(Screenshot grounding data)

########################################

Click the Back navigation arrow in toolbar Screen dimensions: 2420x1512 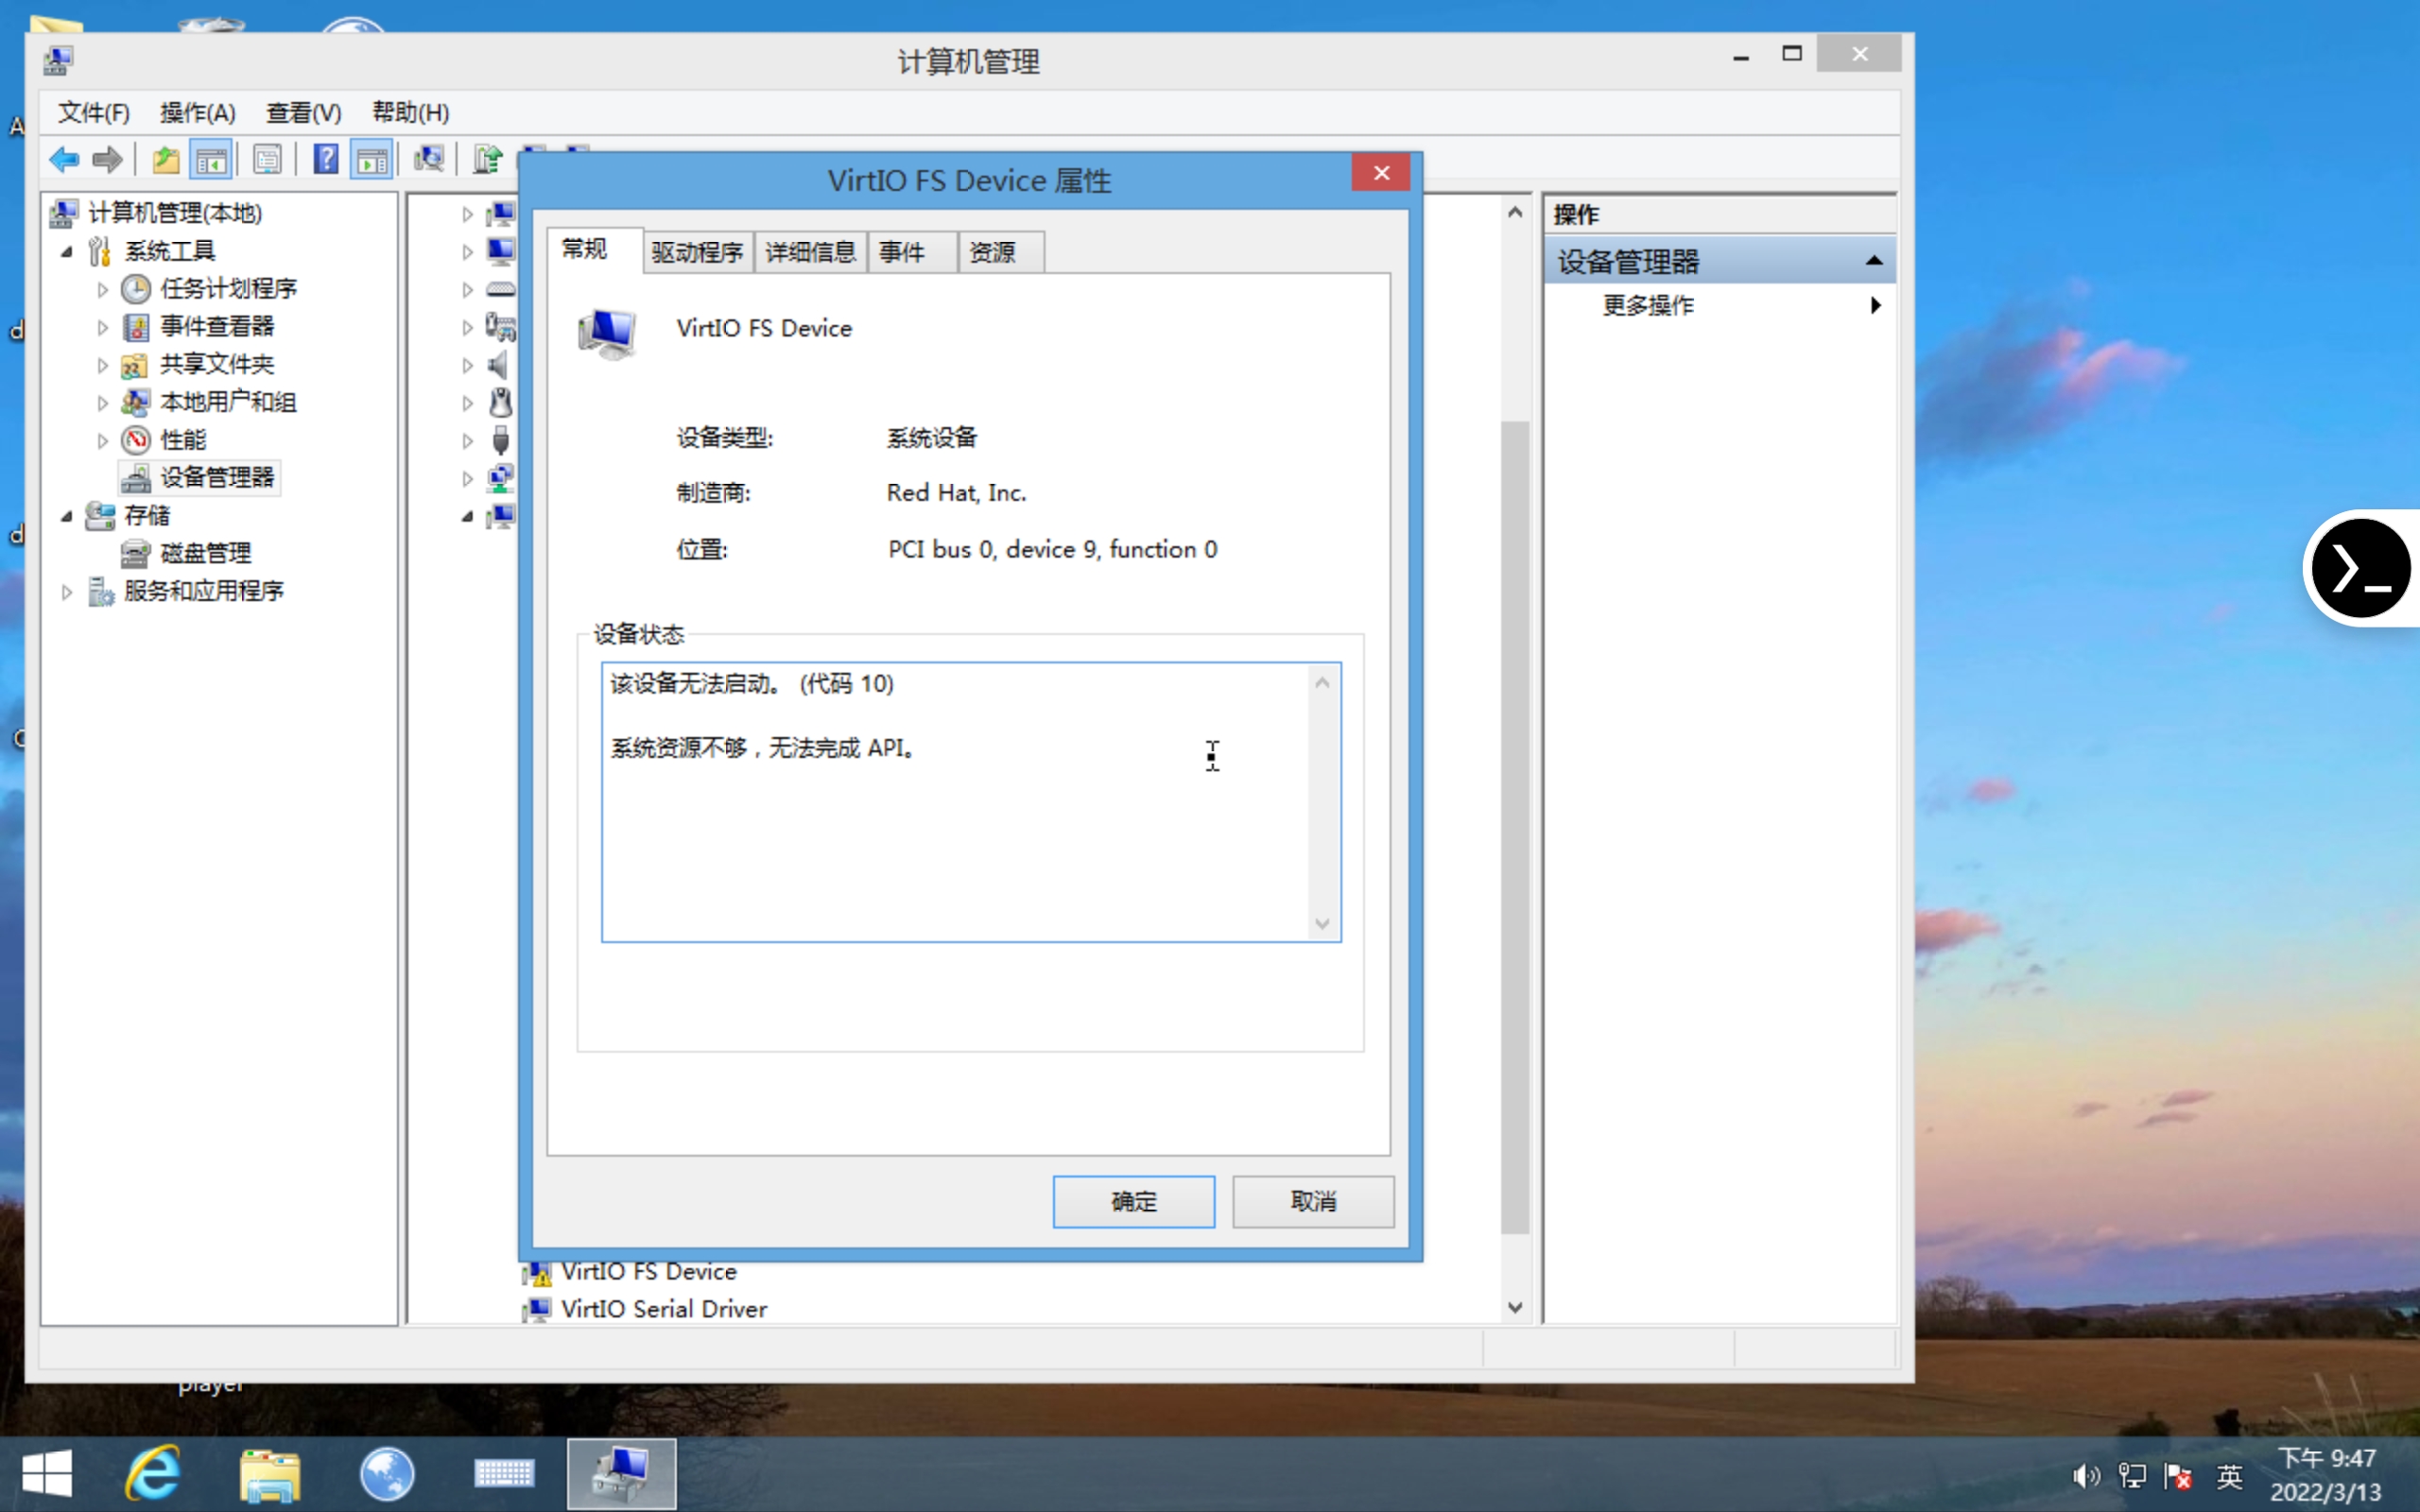(63, 158)
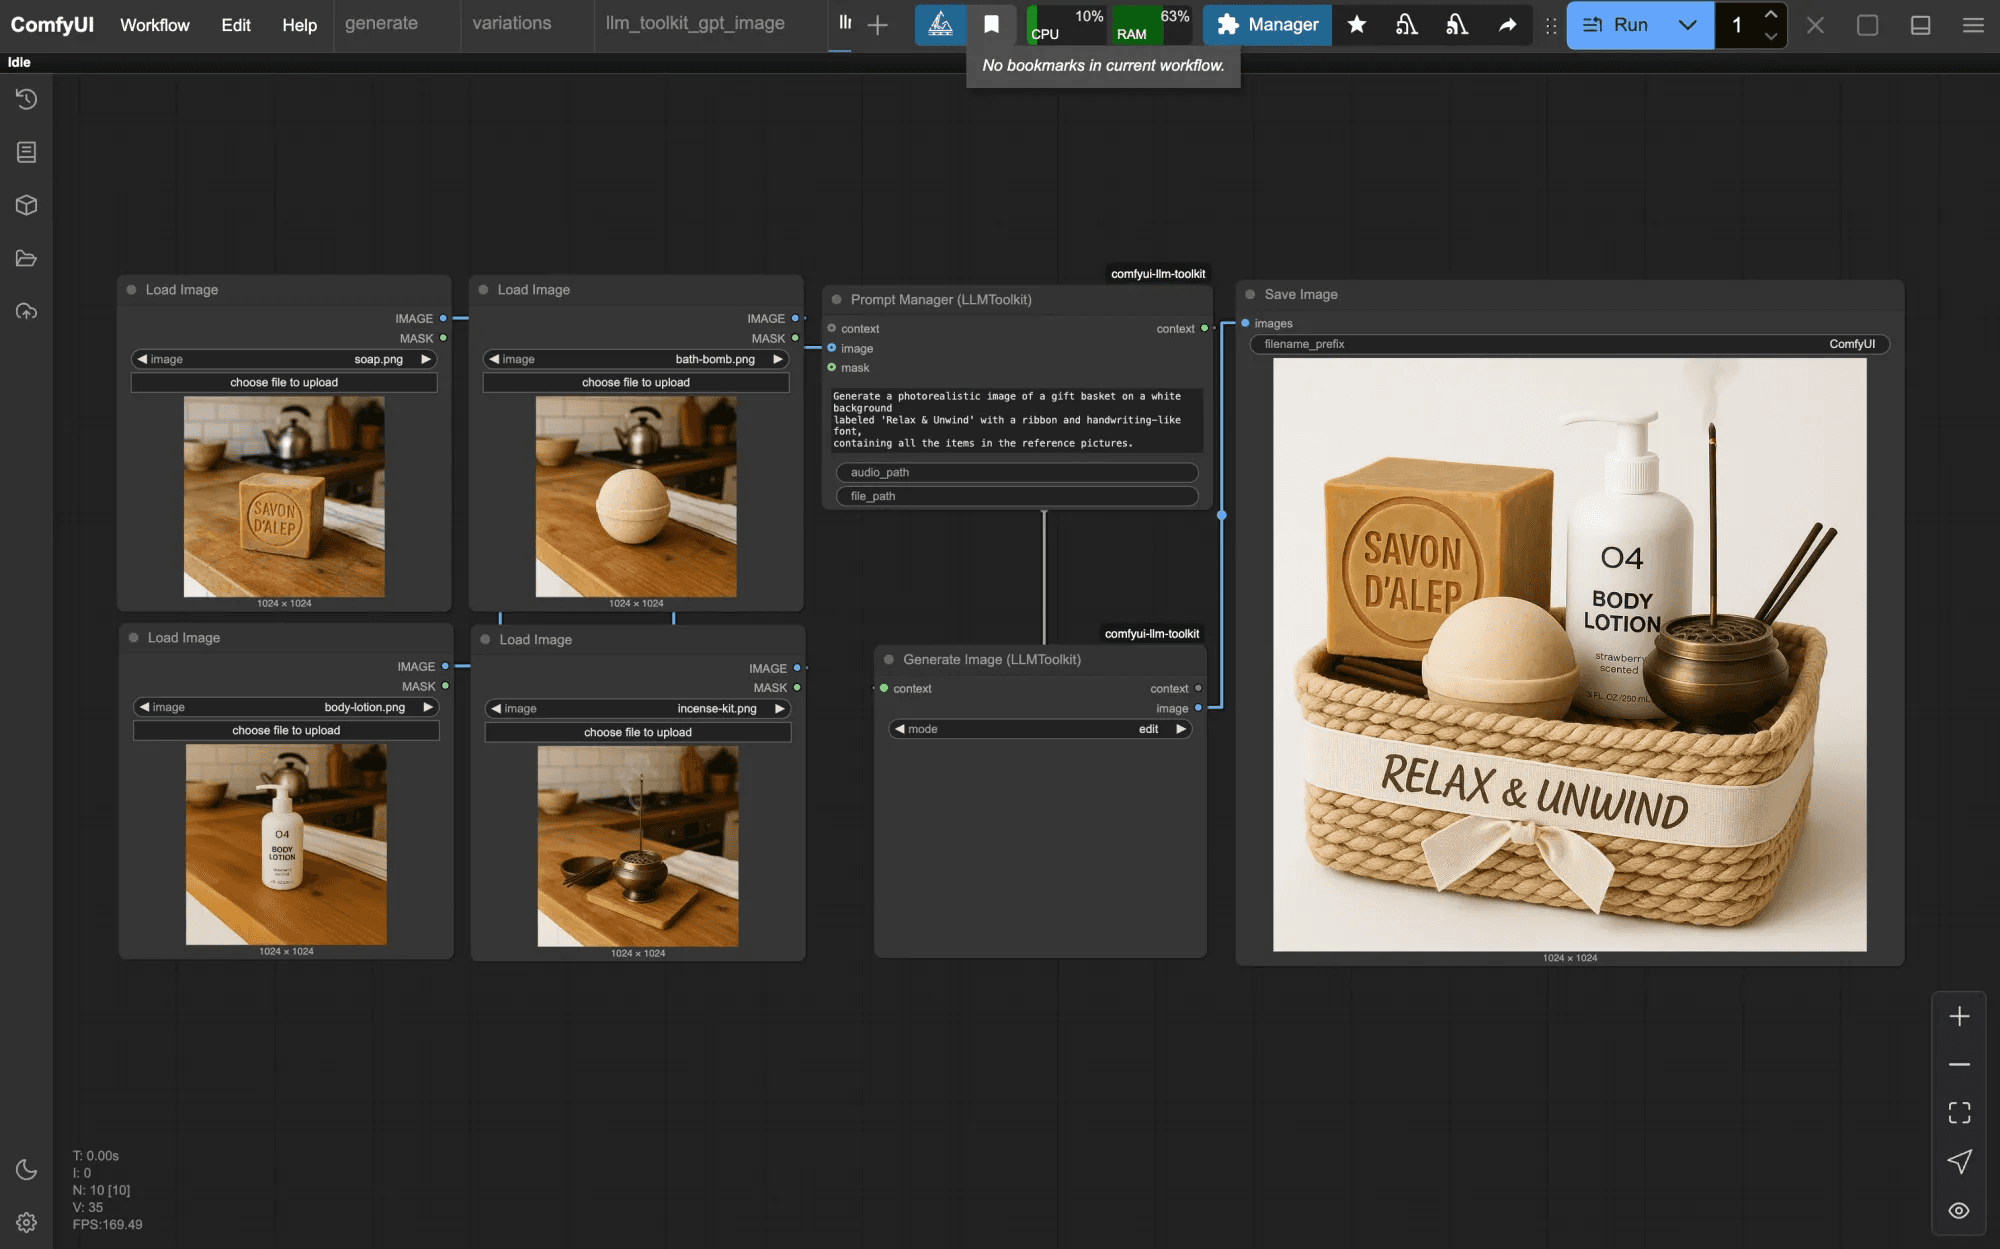The width and height of the screenshot is (2000, 1249).
Task: Toggle the bottom panel icon
Action: (1920, 25)
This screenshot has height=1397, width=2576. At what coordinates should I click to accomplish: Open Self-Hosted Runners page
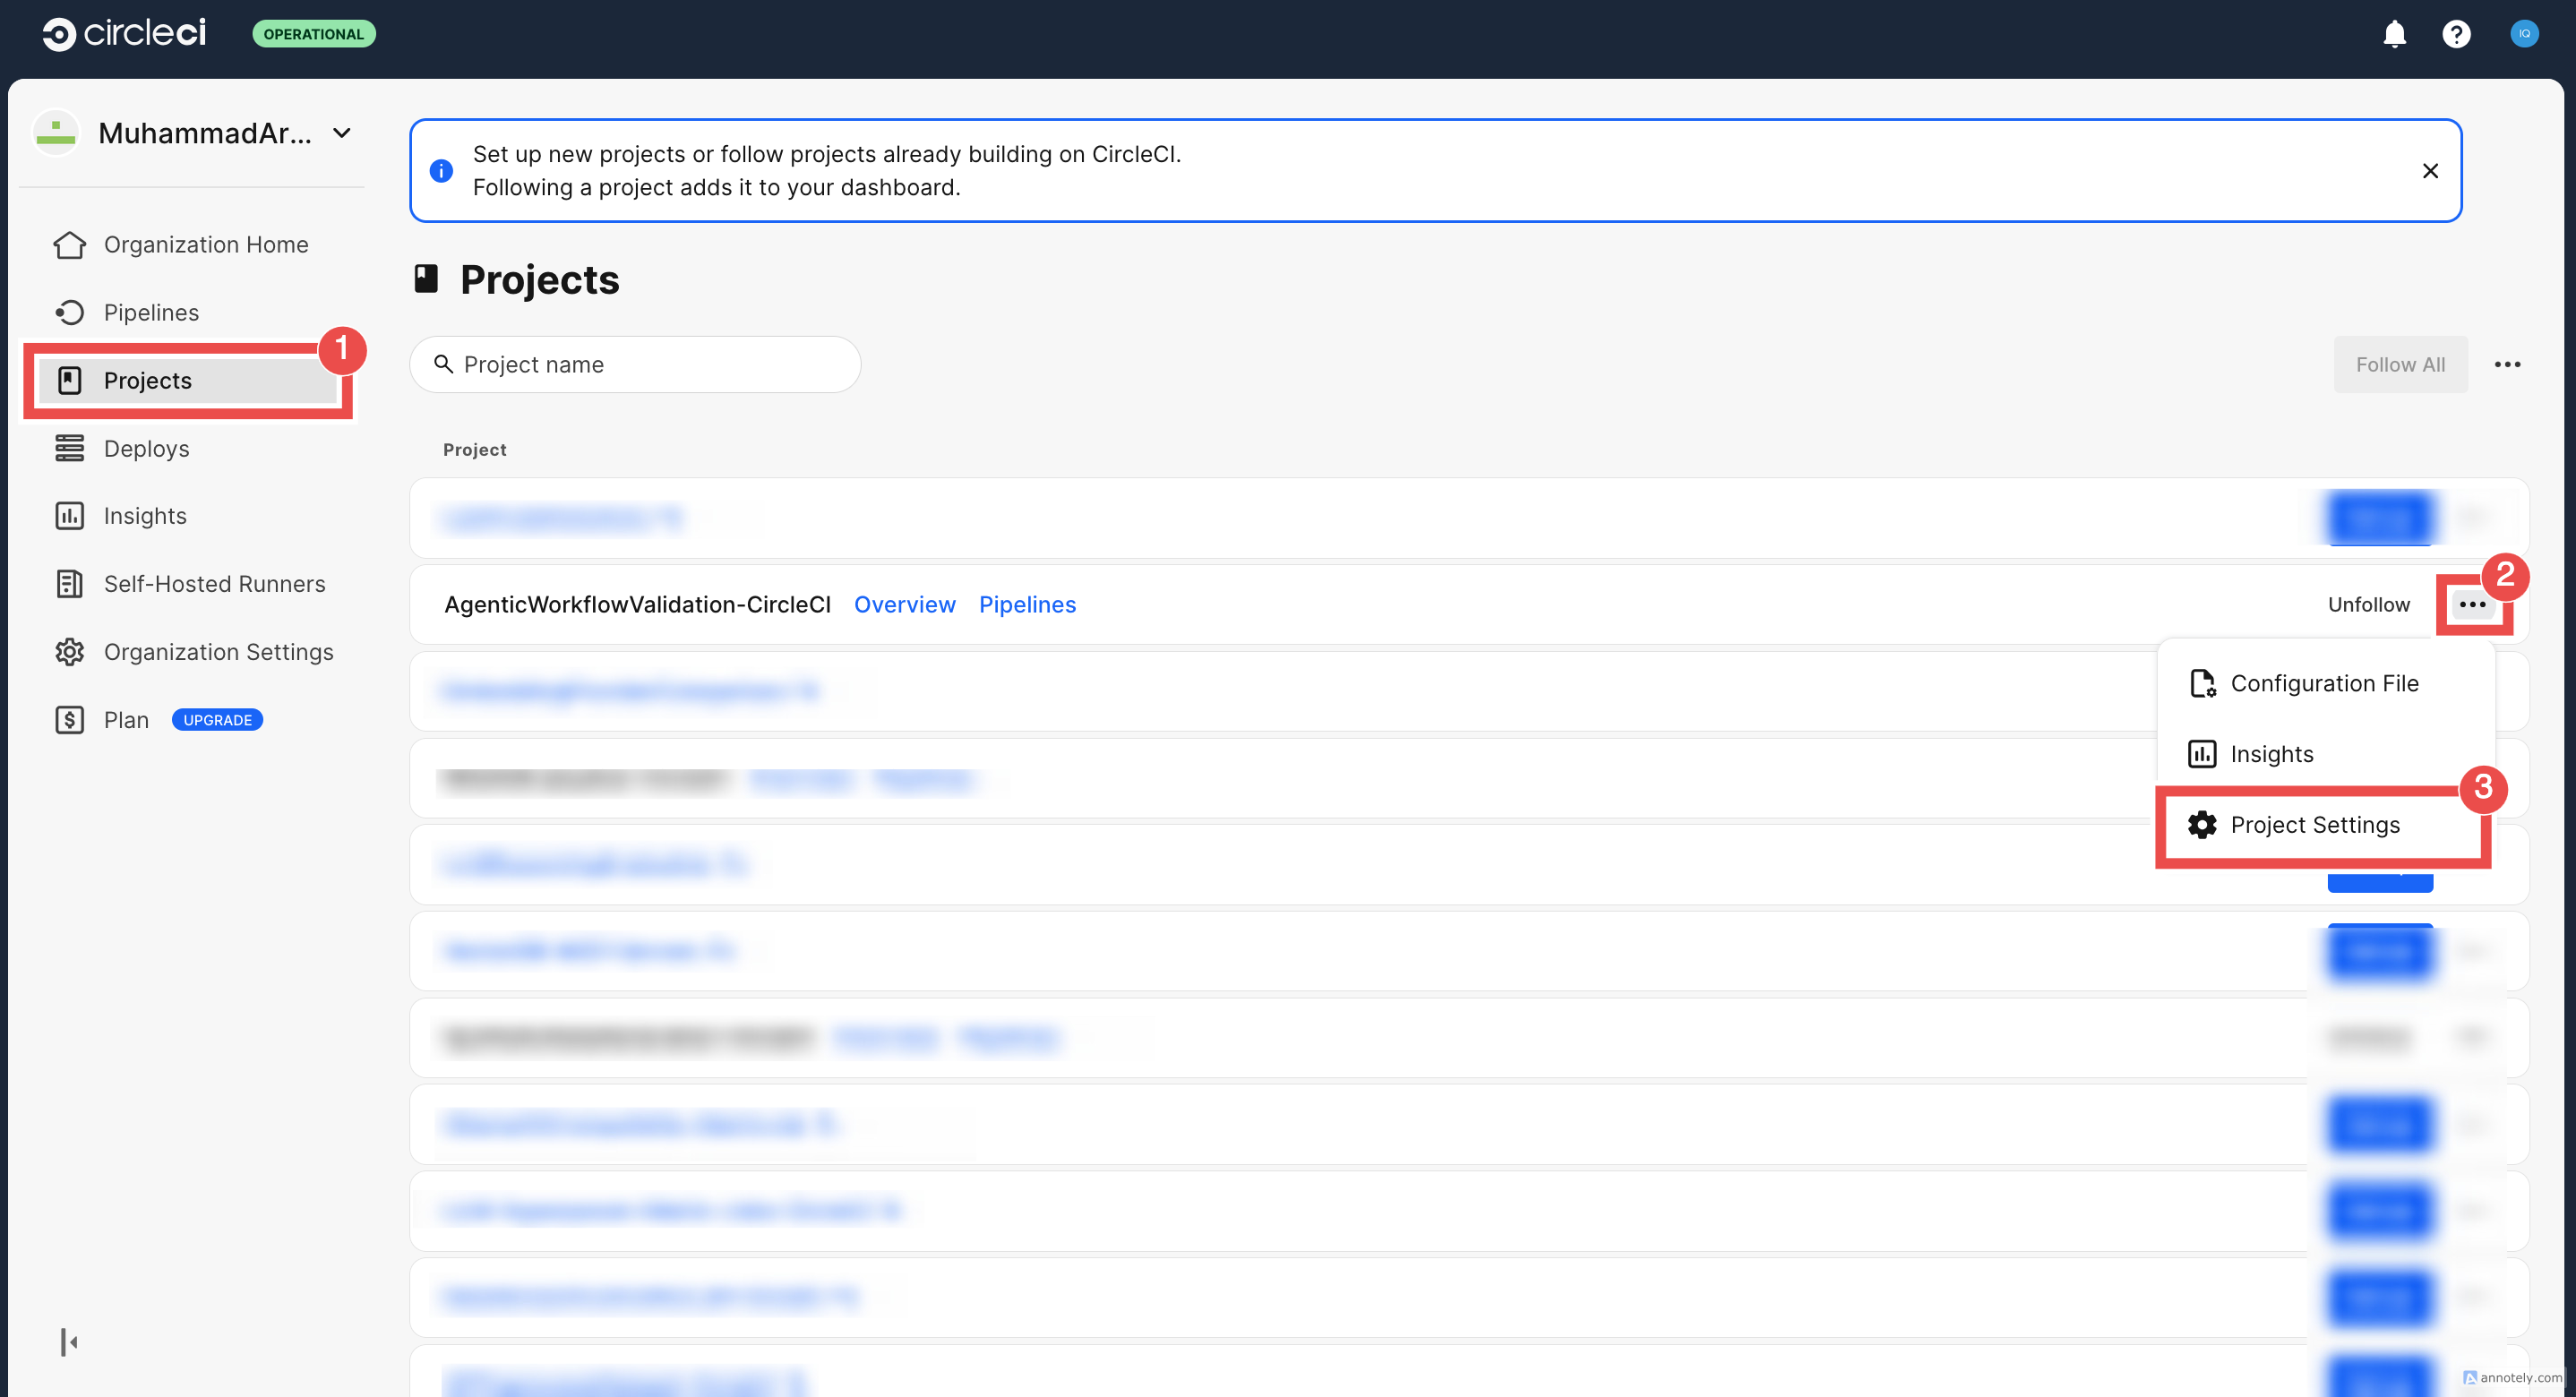(214, 583)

########################################

> [Your assignment] Starting at the line that contains "This screenshot has" and ending at the final line of the data, reproduce each line exactly. Pictures stay out of the copy.

> [Response to the exercise]
This screenshot has height=1397, width=2576. At what coordinates should I click to accomplish: Open Self-Hosted Runners page
(214, 583)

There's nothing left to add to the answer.